As the world continues to battle the coronavirus pandemic, small sights of how the travel industry might inch towards any sort of normalcy are being seen as airlines, hotels, cruise lines, and government agencies roll out initial frameworks for health and safety.
In the first installment of our three-part series, Master Travellr takes a look at how flying will evolve in this post-COVID world as airlines start to greenlight routes domestically with hopes of eventually seeing more international travel back on the map.
Masks, questionnaires, and temperature checks will likely be a part of the new-reality routine before boarding an aircraft. As for the approach, timing, physical distance, and testing are going to be key as economies start to open up again. We’ve seen instances already where too rapid of a reopening poses as a significant threat to subsequent waves and spikes in infection.
Health agencies globally are watching very carefully and proceeding cautiously in a phased approach—ready to step back the moment spikes are detected. While many airlines will not weather the COVID-19 storm and file for bankruptcy, others will slowly restart with precautionary measures in place. Here’s a preview of what you may expect to see.
Before the flight
In the terminal
Airport terminals will be transformed to comply with new health and safety guidelines. Inside, physical distancing measures will be in effect including plexiglass installed at ticket counters, gates, and floor markers in queues and security checkpoints to ensure one- to two-metre distances are maintained.
In some countries, temperature checks or thermal temperature screening will be done upon check-in along with a questionnaire of past travel history, screening for symptoms, and certain regulators are even experimenting with immunity passports to certify people deemed safe for travel.
More hand sanitizers will be found in high-contact areas, while some countries are testing contact-tracing apps should someone you were near test positive for COVID-19. In Hong Kong, disinfecting stations are being trialed where sanitizers can fog clothing and skin surfaces in less than a minute—for potential use as part of the security screening and customs process.

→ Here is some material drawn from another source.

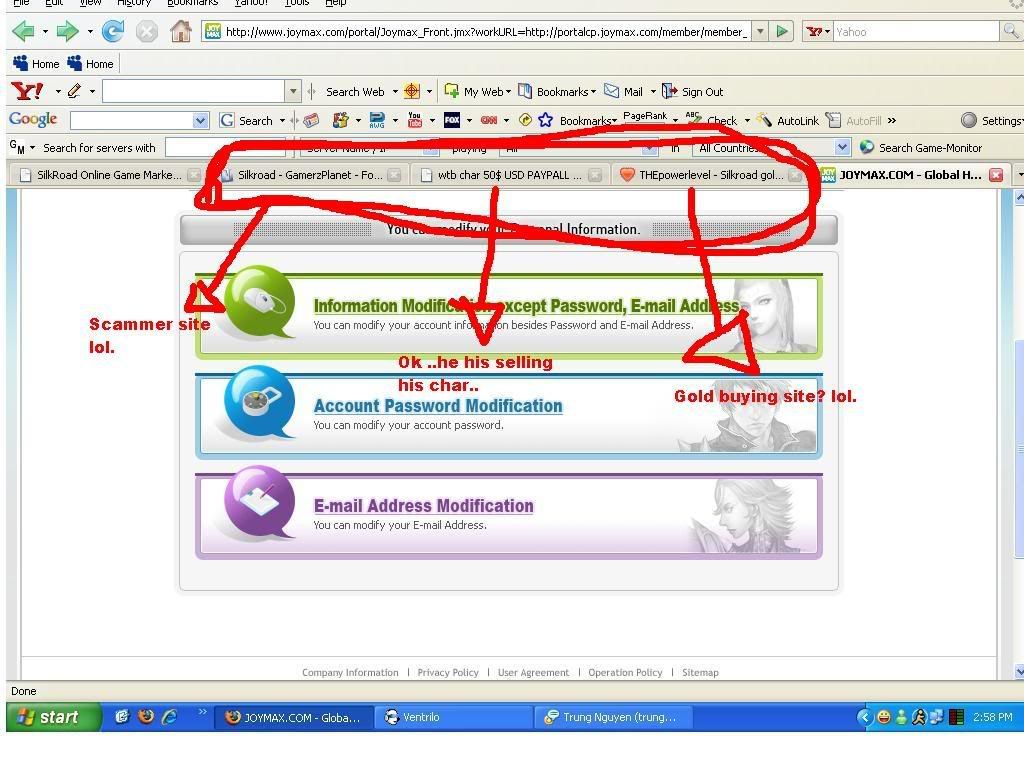
Task: Open the Firefox icon in Quick Launch
Action: (x=146, y=717)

Limited lounge offerings and airport amenities
Airport lounges will likely see shifts in service, opting out of buffet-style service and more prepackaged food and drink. Capacities will also be enforced to ensure safe, physical distancing.
Finally, high-touch surfaces like restrooms, check-in kiosks, and waiting areas will be sanitized more frequently, with possible use of electrostatic sprayers and robots.
Preparing the cabin
Before pushing back, airlines have increased cabin grooming, including electrostatic spraying of cabin interiors and cleaning of high-touch surfaces using hospital-grade disinfectants. For Air Canada, their new CleanCare+ program includes new cleaning protocols, but also changing seat assignment policies to ensure personal space.
Temporarily blocking the middle seat
Through June 30, 2020, Air Canada will automatically block the sale of adjacent seats and cap the total number of seats sold for each flight. This ensures safe distances are maintained where necessary.
Upon boarding, expect to file back to front, whereas airlines have traditionally implemented zoned or grouped seating to manage flow.
In the air
Masks and gloves will play a large role as flight attendants and passengers alike stay safe on board. Some airlines, like Qatar Airways, are rolling out hazmat suits for crew, while North American airlines are providing masks, gloves, and disinfecting wipes. Passengers will be required to wear mouth-and-nose coverings at all times, while airlines like Air Canada will provide complimentary kits containing hand sanitizers and other health items to all customers.
Service will also drastically change on board the aircraft. On many airlines, this means the temporary (and in some cases, permanent) reduction of food and beverage service in premium, business, and first class cabins. This includes pre-packaged meals compared to prepared-on-board menu items, reduced beverage service, and removal of blankets, amenity kits and hot towels to minimize crew and passenger contact.
The on-board experience is a large reason why people pay for premium fares, so this will likely have an effect on whether people opt for premium experiences while flying.
Asking to go to the washroom?
If you need to use the restroom, prepare for a wait as some airlines implement a request-before-you-go approach. This involves alerting a flight attendant to ensure there is ample personal space in the back galley or areas outside the restroom. It’s like being back in elementary school!
Seat barriers unlikely
On the unlikely side, there have been concept renderings where seating arrangements have been redesigned and plexiglass barriers installed. These will require large capital investment on an airline’s part, and given the financial crisis they are facing, these purchases seem highly unlikely.
When you land
Vacations will likely be shorter, given the economic times many are facing. Trips won’t be as far, and international travel will take a while to rebound. Travel will also be highly dependent on local restrictions and guidelines.
From the immigration front, this will involve more stringent checks at upon landing, health and temperature screening, and potential isolation requirements. Technology is also being implemented in some countries where contact tracing will play a role should there be further outbreaks. This contributes to a larger pool of data and help track how COVID-19 is spread through travel.
It’s important to read up before deciding where to go as rules change weekly if not daily. Travel insurance will become important in making plans as itineraries may suddenly be cancelled or airlines go bankrupt—so do your research before booking, monitor regional health advisories, and make sure you’re properly protected financially.